The reality is, however, that while marketing leaders may have access to thousands of data points and hundreds of reports, they may not be focused on those that are most impactful to the business—especially when the marketplace is changing so rapidly. I’ve narrowed it down to what I see as the three most critical reports that CMOs need to have at their fingertips right now:

Lead-To-Revenue Report

Are your MQLs producing revenue? Can you prove it? It seems like a simple and straightforward concept to be able to track the marketing source of a lead and ensure that the data is ‘credited’ with the eventual opportunity and associated revenue.

However, in reality, B2B sales are long in duration and incredibly complex, involving multiple people on the account and multiple touchpoints and channels throughout the buyer’s journey.  In addition, sales is often incentivized to generate their own leads that end up competing with or even overriding marketing-generated leads in the CRM. In order to ensure the sanctity of this data and the corresponding report(s), it is critical that the CMO is well aligned with the head of sales with regards to the process for generating leads and opportunities.

Pro Tip: Whoever initially generated the lead (marketing or sales) should follow through all the way to creating the opportunity in order to preserve the data flow. An additional benefit of this is that you’ll be able to consistently and accurately measure average time to close.

Pipeline Velocity Report

How do you demonstrate—via data—that marketing is aligned with sales? Marketing leaders talk about their close partnership with sales on a regular basis (read: constantly) but need to prove that their marketing qualified leads (MQLs) have a high rate of acceptance by sales, which means converting them to sales qualified leads (SQLs).  Marketing organizations that have set up a formal process for sales to accept and reject leads AND collect qualitative data on the reasons for rejection are those that are set up for success in reporting and measurement in this critical area.

For those organizations that are vested in account-based marketing (ABM), this changes the game entirely, because those marketers are pairing their portfolio of named accounts to a salesperson’s portfolio of named accounts. Hence, the goal would be to measure the effectiveness of the combined pair (marketing and sales) effectiveness (producing revenue) vs each individual effectiveness as described above. Most B2B organizations are not (yet) doing ABM reporting on the ratio of MQL to SQL because they have singular reporting structures and, therefore, no incentive to report jointly.

Pro Tip: Change the incentives and reward for both teams, reward both team members on the basis of shared metrics such as the level of overlap between sales and marketing account portfolios, the number of MQLs that convert to SQLs, and the number of SQLs that convert to opportunities.

Content Effectiveness Report

While many marketing teams today have established strong content strategies based on buyer personas, they still struggle to create seemingly straightforward content effectiveness reports that identify high- and low-performing content. While the content itself may be best in class, it is worthless unless marketing teams can demonstrate why it matters and what impact it has on the business.

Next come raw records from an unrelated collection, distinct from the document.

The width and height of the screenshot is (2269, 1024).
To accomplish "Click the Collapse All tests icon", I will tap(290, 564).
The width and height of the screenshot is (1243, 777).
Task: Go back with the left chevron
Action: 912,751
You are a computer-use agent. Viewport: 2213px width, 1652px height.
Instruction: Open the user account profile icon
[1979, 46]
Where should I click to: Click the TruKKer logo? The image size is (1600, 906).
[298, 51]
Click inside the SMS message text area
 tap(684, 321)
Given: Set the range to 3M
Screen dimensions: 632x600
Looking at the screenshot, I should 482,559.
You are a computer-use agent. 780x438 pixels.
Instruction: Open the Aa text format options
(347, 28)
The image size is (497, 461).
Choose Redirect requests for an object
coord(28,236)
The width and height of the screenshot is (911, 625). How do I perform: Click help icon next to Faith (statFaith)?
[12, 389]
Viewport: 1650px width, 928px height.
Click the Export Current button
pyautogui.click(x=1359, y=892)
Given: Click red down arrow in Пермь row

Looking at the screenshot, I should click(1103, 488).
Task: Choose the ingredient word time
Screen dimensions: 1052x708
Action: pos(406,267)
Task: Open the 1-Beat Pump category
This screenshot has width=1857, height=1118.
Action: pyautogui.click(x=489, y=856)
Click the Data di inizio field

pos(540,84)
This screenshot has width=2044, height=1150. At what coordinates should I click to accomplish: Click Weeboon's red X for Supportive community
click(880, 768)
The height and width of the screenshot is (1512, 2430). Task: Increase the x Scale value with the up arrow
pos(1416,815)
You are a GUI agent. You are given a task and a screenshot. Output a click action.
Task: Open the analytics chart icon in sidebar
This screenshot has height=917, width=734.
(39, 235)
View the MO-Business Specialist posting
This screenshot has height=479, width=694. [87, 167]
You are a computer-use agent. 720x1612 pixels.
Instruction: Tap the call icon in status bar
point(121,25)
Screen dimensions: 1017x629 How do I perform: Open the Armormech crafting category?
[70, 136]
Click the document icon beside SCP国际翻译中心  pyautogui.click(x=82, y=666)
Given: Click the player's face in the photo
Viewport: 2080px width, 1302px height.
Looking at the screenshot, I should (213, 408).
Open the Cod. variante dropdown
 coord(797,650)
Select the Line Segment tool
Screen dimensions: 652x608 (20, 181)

Normally, marketing reports take a person focus, (i.e. customer journeys or lead lifecycles), to track revenue impact, but you can also consider reporting with a content focus and measuring each asset all the way through to revenue. In a well-constructed system, those touchpoints are aligned via the person’s record. Given our proxy for money is people and our measurement for content is people (and their consumption of content), every content touchpoint can be attributed revenue. It’s the same data that supports the customer journey,  just viewed from a content perspective.

Pro Tip: If attributing revenue to individual content items is too much of a stretch, start with attributing content to MQLs. You can rank your content by the number of MQLs each asset created. And you can then weight the MQL division across the content structure.